> [Requirement]:
Every line from the one containing "Article (40, 529)" to the one containing "sr (78, 1315)" in the records below, both included, must be set down exactly, and no other line.

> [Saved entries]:
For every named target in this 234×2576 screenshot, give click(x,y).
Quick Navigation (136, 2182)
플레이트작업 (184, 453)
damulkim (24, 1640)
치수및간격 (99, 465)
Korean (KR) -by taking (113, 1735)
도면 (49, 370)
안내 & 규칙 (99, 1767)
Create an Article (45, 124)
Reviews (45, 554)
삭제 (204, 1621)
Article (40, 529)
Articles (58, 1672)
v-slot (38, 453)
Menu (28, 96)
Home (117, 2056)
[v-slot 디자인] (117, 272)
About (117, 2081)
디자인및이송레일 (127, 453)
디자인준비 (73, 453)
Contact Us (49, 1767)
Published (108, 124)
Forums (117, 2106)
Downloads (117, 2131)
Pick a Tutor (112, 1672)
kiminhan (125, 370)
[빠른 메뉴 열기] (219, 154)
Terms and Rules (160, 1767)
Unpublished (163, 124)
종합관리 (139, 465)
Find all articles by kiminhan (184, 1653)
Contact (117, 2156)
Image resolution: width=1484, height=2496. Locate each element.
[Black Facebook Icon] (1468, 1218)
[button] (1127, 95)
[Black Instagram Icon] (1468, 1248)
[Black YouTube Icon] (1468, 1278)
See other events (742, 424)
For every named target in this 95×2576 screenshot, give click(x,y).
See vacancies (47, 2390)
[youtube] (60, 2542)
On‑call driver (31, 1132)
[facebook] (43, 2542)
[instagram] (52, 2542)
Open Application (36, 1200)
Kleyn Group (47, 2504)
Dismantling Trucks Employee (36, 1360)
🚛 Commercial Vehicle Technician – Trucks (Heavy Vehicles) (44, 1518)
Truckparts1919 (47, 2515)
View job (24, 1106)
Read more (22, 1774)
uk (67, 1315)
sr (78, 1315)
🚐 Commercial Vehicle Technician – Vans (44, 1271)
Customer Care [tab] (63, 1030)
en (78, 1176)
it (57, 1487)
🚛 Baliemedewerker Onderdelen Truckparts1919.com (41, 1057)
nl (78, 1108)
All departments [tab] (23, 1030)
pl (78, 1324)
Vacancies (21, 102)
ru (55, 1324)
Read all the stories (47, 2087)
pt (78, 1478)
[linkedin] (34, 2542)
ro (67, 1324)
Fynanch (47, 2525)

> [Exercise answer]:
Article (40, 529)
Articles (58, 1672)
v-slot (38, 453)
Menu (28, 96)
Home (117, 2056)
[v-slot 디자인] (117, 272)
About (117, 2081)
디자인및이송레일 (127, 453)
디자인준비 (73, 453)
Contact Us (49, 1767)
Published (108, 124)
Forums (117, 2106)
Downloads (117, 2131)
Pick a Tutor (112, 1672)
kiminhan (125, 370)
[빠른 메뉴 열기] (219, 154)
Terms and Rules (160, 1767)
Unpublished (163, 124)
종합관리 (139, 465)
Find all articles by kiminhan (184, 1653)
Contact (117, 2156)
Image resolution: width=1484, height=2496. Locate each element.
[Black Facebook Icon] (1468, 1218)
[button] (1127, 95)
[Black Instagram Icon] (1468, 1248)
[Black YouTube Icon] (1468, 1278)
See other events (742, 424)
For every named target in this 95×2576 screenshot, give click(x,y).
See vacancies (47, 2390)
[youtube] (60, 2542)
On‑call driver (31, 1132)
[facebook] (43, 2542)
[instagram] (52, 2542)
Open Application (36, 1200)
Kleyn Group (47, 2504)
Dismantling Trucks Employee (36, 1360)
🚛 Commercial Vehicle Technician – Trucks (Heavy Vehicles) (44, 1518)
Truckparts1919 (47, 2515)
View job (24, 1106)
Read more (22, 1774)
uk (67, 1315)
sr (78, 1315)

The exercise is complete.